My email today is one of thanks. Since your visit, I have continued to coach soccer- transitioning from REC, Academy, and now travel. Both of my daughters play on U11 (9yo and 11yo). We were at a travel tournament in Williamsburg, VA this weekend. In the semi-finals, the other team was taking a corner and the ball sailed into the box. My oldest daughter, Lauren, R defensive back, was at the goal, jumped up-ball hitting her side, and took an unlucky deflection into our goal. She was crushed, holding back tears that began to flow as play returned, which she played through. I immediately thought of your chapter and story of Tovah. Lauren was sub’d out about 10 minutes later. She sat down next to me on the bench, head down, I said your words. “Lauren, you are a great defender, you have to be in the box and go after the ball, once in a while the ball will deflect the wrong way. You defended well.” Her head came up, she smiled, and she said “Put me back in.”
While your book has a significant impact on JUST culture and organizations pursuing “The Goal”, it had an great impact on my daughter this weekend and for time to come.
I sent this along to Tovah, who is now 30 years old. She replied:
“That’s so nice – thank you! Happy to hear I could be helpful!”
Thanks to New England Mobile Book Fair at 82 Needham Street in Newton for inviting me to present a reading and signing for Goal Play! It will be held Wednesday, August 14 at 7pm. Here are the details. Please come by!

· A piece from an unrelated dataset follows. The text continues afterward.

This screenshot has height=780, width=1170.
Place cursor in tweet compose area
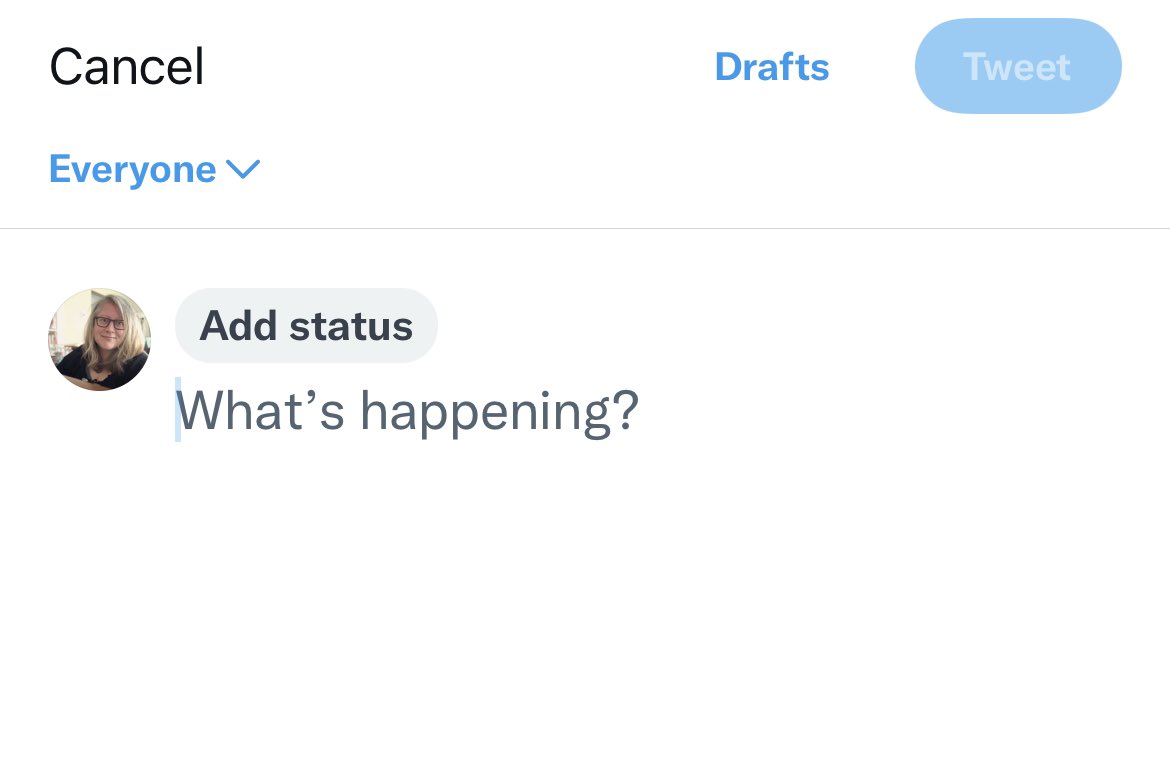(x=408, y=411)
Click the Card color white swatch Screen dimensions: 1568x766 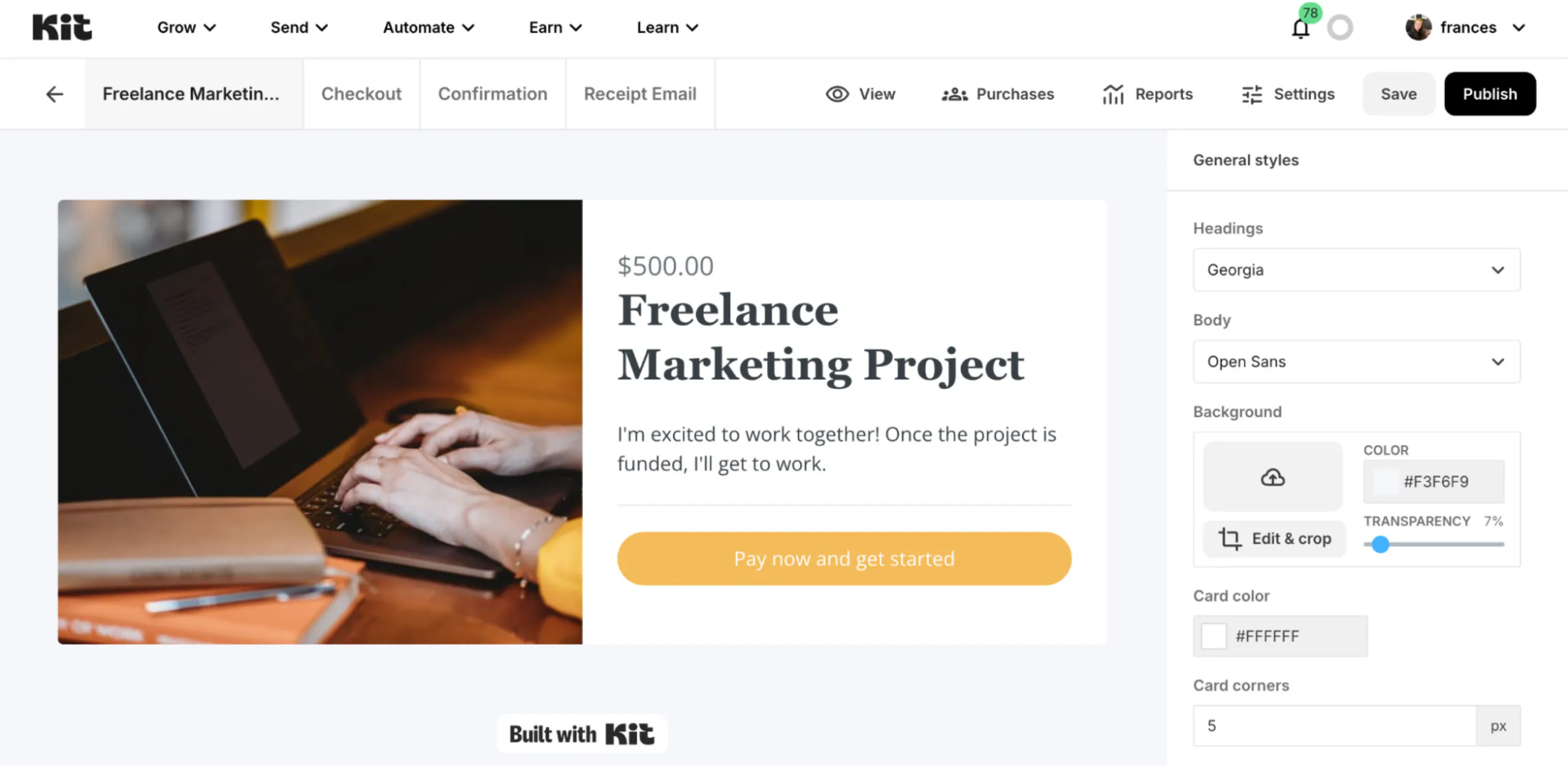1213,636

I noticed a big purchase of Goal Play! books on my publishing report the other day, but I had no idea of the origin until a colleague wrote:
Our University of Illinois Hospital and Health Sciences System is committed to going “all in” on quality and safety and not just disclosure, communication, and resolution.
To that end, every quarter they have been planning workshops for leadership – the next one is going to focus on leadership, quality outcomes and transparency. At today’s quarterly meeting, a copy of your soccer/leadership book was given to all 180 participants!